Self-care is imperative during these challenging times as it fuels your inner resiliency. For me, my first line of self-care includes daily physical activity for at least 30 minutes. Staying active provides many physical benefits, as well as critical emotional and mental health benefits. My favorite days are those spent running with my Stroller Warrior friends—I love the community, the company, and the support! I also thrive when combining physical fitness with family-fun. Recently, after a long day, my family packed up for an evening at the beach with dinner ready in the cooler…it was a pleasant change from the PCS unpacking/building IKEA furniture routine. I had zero intention of running, but when we arrived, the kids decided they were no longer hungry and sprinted into the ocean. My husband suggested I go for a run, and I am so happy I did! Originally, I only planned on a 20-minute “out and back” along Folly Beach. This was my first-ever beach run, and I wasn’t sure how my legs would feel. However, after some adapting to the new sandy terrain, I finally settled into my “running zone” as I paralleled the waves crashing in with the tide, watched families enjoy a coastal sunset, and by making quick stops to gather unique seashells for the kids. The run was a moment of peace and reflection— it provided some much-needed self-care!

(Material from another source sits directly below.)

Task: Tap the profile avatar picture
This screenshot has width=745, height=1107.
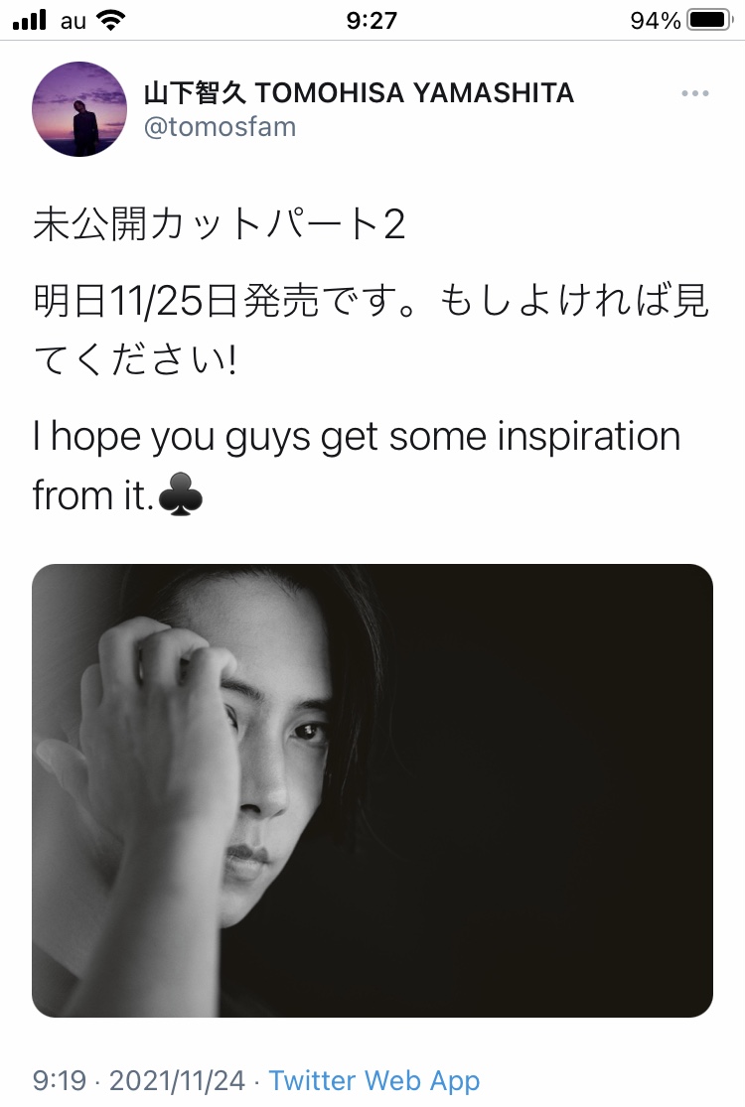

Practicing resiliency is not isolated to physical activity, there is much to be gained from self-reflection too. In addition to 30 minutes of daily exercise for self-care, I handwrite a small journal entry at the end of the day. I was introduced to this practice while taking a graduate course; the professor challenged everyone in the class to keep a small handwritten daily journal— listing 5 things throughout the day that brought joy. The professor emphasized the importance of committing to this practice of handwriting in a journal to promote self-care, and as a mechanism to build resiliency. After 30 days, handwriting in a journal becomes a habit; after 70 days handwriting in a journal creates a pathway to your brain…a pathway to positive thinking. At first, I thought I would stop keeping my small journal after the initial 30 days. However, I was wrong…here I am one year later still completing daily entries, all handwritten. If I am having an off-day, I pivot my thoughts to one of the better moments recorded in my journal. Additionally, my journal entries often notated my daily exercise. I was continually grateful that I made physical fitness a priority. I even took my journal entries a step further and began recording my daily exercise routines. I noticed that I gravitated towards certain strength exercises over others. These observed exercise patterns resulted in better planned workouts the following day with diversified movements— this drove me to vary my strength training regiment, and it helped me decide when it was time for a bike ride or walk instead of a run.
So, what does my daily entry look like? Here is an entry from last week:
1). Got my first sip of coffee in the morning while it was still hot.
2). Squeezed in a 30-minute running-based workout with my youngest kiddo.
3). I had just enough rice to put into school lunches for the kids.
4). Placed a few books in the free library on the street.
5). Chats with friends from around the globe.
Workout:
- 1.25 mile run (around the neighborhood to the track)
- 5 rounds of:
- 400 meter run
- 10 kipping pull ups
- Walk home to cool down
I hope these two practices are a welcomed addition to your self-care toolkit!